← Back to context

Comment by IIAOPSW

3 years ago

I know your examples are intentionally extreme to prove a point, I'm biting anyway.

Parenthetical type grammar with an explicit start character and end character is pivotal for encoding information unambiguously. You can't replicate that with any system that uses the same characters for the start and end, because it would be ambiguous as to if you are starting a nested context or ending the present one. Double, single, and even the rare triple quote allow for nested quotation. In principle a clean open and close quotation mark would also solve this (no subtle pixel hunting). You're right that we don't truly need four redundant variations on bracketing, but reducing it to just one is probably too few as it would be representing too many possible things at once. How about one pair for a narrative context (aka a quote), one pair for linguistic recursion (like I'm doing right now), one pair for collections of objects such as a list or a set. Colons probably could be skipped, everything beyond that is strawmanning me. A certain small number of delimiters / particles / whatever are needed to have expressive completeness. You need to be able to build sequential lists, unordered lists, one of several possibility sets, and / or / not type relations. In other words, a natural language at the very least needs some sort of regex subsystem, but it need not be much more more sophisticated than regex. I'm not a grammar denialist in fact quite the opposite. I want the information coded in simple grammar rules, not ad hoc arbitrary tables continually expanding.

I say this as someone who had a 12th grade vocabulary in 5th grade and its only gone up since, vocabulary is a waste of time.

Actually, I'm almost with you on 'c', but I'd rather throw out 'k' because its one of the few that don't fit on a 7 segment display. Capital letters also don't add much information. Yes actually, I'm fine with all of those going away. I couldn't tell you why the people who design way finding signage avoid serifs like a pox, yet other design fields refuse to read without them. With or without seems to read just fine. I really don't care too much either way. Letters would be better if they all worked more like EFHLT. Right now, too many clashing elements. Some are boxy, some are round, some have sharp diagonals. I'm not saying it has to be a 7 segment design, but it would certainly be pleasing if learning the alphabet, its ordering, how to write it, could all happen much faster by just noticing a few easy repeating patterns. Yes actually, lets do language reform.

>It seems to me that many people seem to draw a line between what is acceptable and what is not based on whatever they are comfortable and familiar with by the time they reach the end of their schooling.

Well I'll agree with you there. All to often pointless pedantry comes down to "my school must be right otherwise I am wrong". Love or hate my reasoning, at least you can't accuse me of doing that.

> Parenthetical type grammar with an explicit start character and end character is pivotal for encoding information unambiguously.

========

- [EXERCISE TASKS]:
a – Condense the paragraph of the comment that begins "Actually, I'm almost with you on 'c'" into a short bulleted list that keeps its main points.
b – Reproduce the passage of the comment from "Actually, I'm almost" up to and including "do language reform.", with every word unchanged.

- [AVAILABLE DATA]:
========

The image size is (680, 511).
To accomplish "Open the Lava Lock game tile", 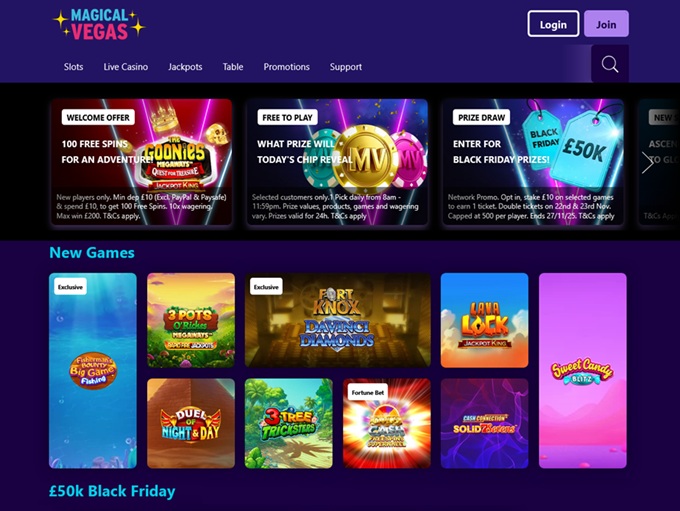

========

- [OUTPUTS BY TASK]:
a –
- The writer nearly agrees about dropping 'c' but would rather drop 'k', since it is one of the few letters that don't fit on a 7-segment display.
- Capital letters add little information, and the writer is fine with these going away.
- The writer can't explain why wayfinding signage designers avoid serifs while other design fields refuse to read without them. Text reads fine either way, and the writer doesn't care much.
- Letters would be better if they all worked more like EFHLT. Currently some are boxy, some round, and some have sharp diagonals, which makes too many clashing elements.
- The design need not be 7-segment, but learning the alphabet, its order, and how to write it could go much faster if it followed a few easy repeating patterns.
- The writer favors language reform.

b –
Actually, I'm almost with you on 'c', but I'd rather throw out 'k' because its one of the few that don't fit on a 7 segment display. Capital letters also don't add much information. Yes actually, I'm fine with all of those going away. I couldn't tell you why the people who design way finding signage avoid serifs like a pox, yet other design fields refuse to read without them. With or without seems to read just fine. I really don't care too much either way. Letters would be better if they all worked more like EFHLT. Right now, too many clashing elements. Some are boxy, some are round, some have sharp diagonals. I'm not saying it has to be a 7 segment design, but it would certainly be pleasing if learning the alphabet, its ordering, how to write it, could all happen much faster by just noticing a few easy repeating patterns. Yes actually, lets do language reform.